Eternit: il conto alla rovescia verso la storia

Posted On 13 Feb 2012

Ore 730: la quiete prima della tempesta. Mentre il buio cede definitivamente il passo alla luce del giorno, il Bruno Caccia non è diverso da sempre. Al punto da consentirci un grande onore: siamo i primi a prender posto nella maxiaula 1. L’anticipo che ci siamo tenuti rispetto all’inizio dell’udienza potrebbe apparire eccessivo; ma basta una manciata di minuti per renderci conto che così non è. Perché alle 745 il servizio d’ordine comincia a filtrare gli ingressi: avvocati, giornalisti e fotografi in aula 1; gli altri tra aula 2 e aula magna. Sforzo imponente, risultati – per ora – eccellenti.

Baci, saluti e bentornati. Della socialità d’udienza abbiamo parlato mille volte; e oggi il tutto tocca ovviamente le sue punte massime. I colleghi venuti da più lontano ritrovano un volto, dopo essere stati citati per due anni nell’appello iniziale solo per dar conto della loro sostituzione da parte dei torinesi. Oggi, naturalmente, nessuno è voluto mancare. E così l’aula 1 si gremisce presto, al punto che qualche avvocato rimane in piedi. Accalcato in fondo all’aula, dove la giungla dei treppiedi delle mille telecamere rende arduo il passaggio.

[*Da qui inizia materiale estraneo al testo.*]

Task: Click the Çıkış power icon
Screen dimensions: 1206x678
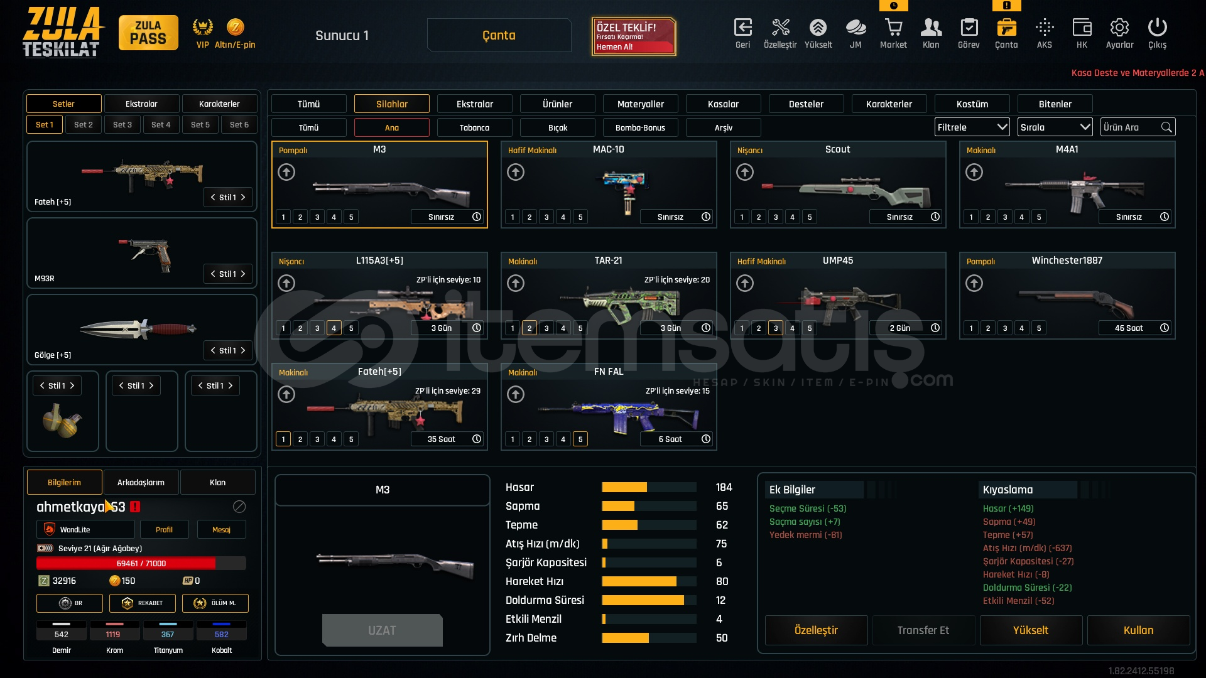Action: pos(1157,28)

L’udienza comincia con i consueti pochissimi minuti di ritardo, appena sufficienti per consentire ai reporter che assediano Guariniello di riprendere il proprio posto. Un posto che non piace al dott. Casalbore: che, appena entrato, impone agli avvocati di guadagnare un posto a sedere, accendendo improvvisati bivacchi degli operatori che devono abbandonare le poltroncine. Dalla nostra postazione (prima fila come sempre da venticinque mesi), i colleghi avvocati di sempre si intrecciano con le scene da gran giorno: dall’improvvisata tribuna stampa – modello bivacco per l’appunto alla nostra destra – sino al sindaco di Casale alla nostra sinistra, cui deve cedere il posto una delle cento e cento colleghe che in questi due anni abbiamo conosciuto salutato e baciato. Stamattina, l’aula sembra quasi un raduno di vecchi amici; ma la tensione di fondo – indovinate un po’ – si taglia con il coltello.

L’avv. Zaccone, come da copione, rinuncia alle ultime repliche. Il tempo per qualche rimprovero del dott. Casalbore a chi sta in aula a capo coperto, e l’udienza è aggiornata alle 1315. Inizia il conto alla rovescia verso la storia.